The European AgeTech ecosystem - all those technologies, devices and apps that are related to longevity - is today worth USD 23.9 billion in terms of the overall valuation of major companies, with 5.5 billion in capital raised. This size is still selective, but expanding rapidly, driven by five technology clusters that are redefining the market. According to the mapping carried out by Teha Group's Longevity+ Community, out of 150 European companies, 62% of the leading companies leverage Ai& Data intelligence, the enabling infrastructure for personalising services, predictive analytics and integrated health and financial data management.
Alongside artificial intelligence, Genomics & precision medicine emerged, accounting for 28% of the sample and aiming to intervene in the biological mechanisms of ageing; MedTech and Cognitive and assistive robotics, both at 12%, ranging from advanced diagnostics to supportive robotics; and finally Wearables & connected health, at 9%, with devices for continuous monitoring of physical and cognitive parameters.
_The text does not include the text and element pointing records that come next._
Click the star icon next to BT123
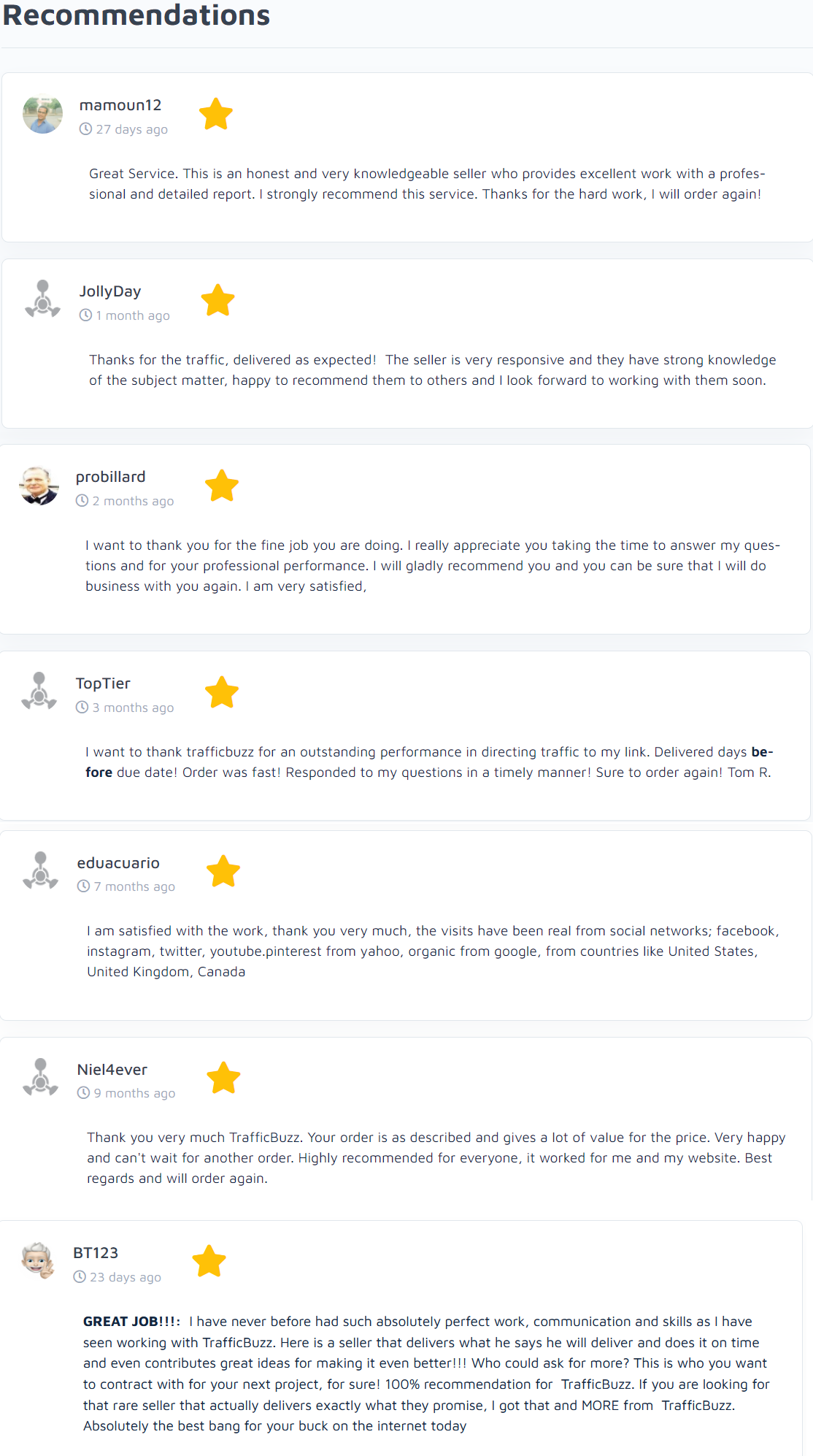This screenshot has width=813, height=1456. pyautogui.click(x=209, y=1261)
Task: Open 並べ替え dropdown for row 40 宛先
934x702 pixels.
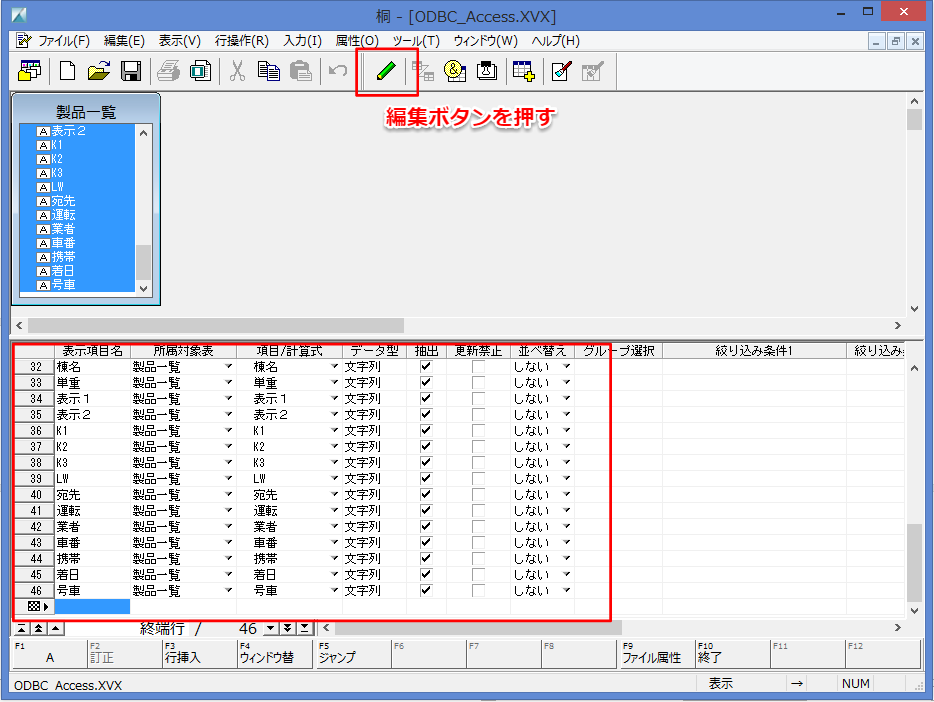Action: (567, 495)
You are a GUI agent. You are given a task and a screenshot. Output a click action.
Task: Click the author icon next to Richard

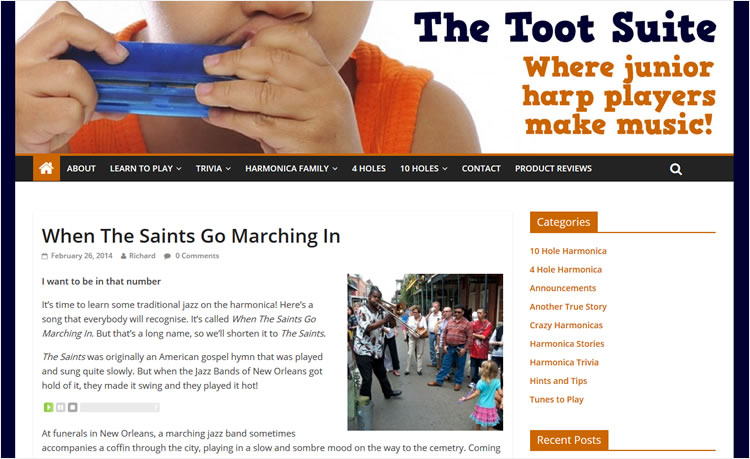click(x=123, y=256)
Scientific growth confirms the trajectory: publications on longevity have increased more than eightfold from 2000 to 2025, while those on applied technologies have grown more than fiftyfold. Research accelerates, but the geography of capital tells a different story. The United Kingdom concentrates almost half of European investments, with over 2 billion dollars raised, while Italia stops at 68.2 million, outside the continent's top ten. A gap that does not reflect the quality of national research, but the difficulty of attracting patient capital and building an integrated ecosystem. As Corrado Panzeri, Partner & Head of Innovation and Technology Hub at Teha Group, points out: 'Longevity is not just a demographic challenge, but a new industrial platform. Italia has all the elements to play a leading role, but we need a national strategy capable of transforming scientific excellence and social need into economic development and capital attraction'. According to Panzeri, the delay in investment does not reflect a lack of skills, but rather the absence of a systemic infrastructure capable of connecting research, business and finance in a stable manner.
Yet the structural conditions are not lacking. Italia has a universal healthcare system, recognised scientific excellence and a widespread culture of prevention. Moreover, the European Silver Economy has reached EUR 5.7 trillion, contributing 32% to the EU's GDP and 38% to employment. Acting on ageing processes could generate an estimated global value of $38 trillion for each additional year of healthy living.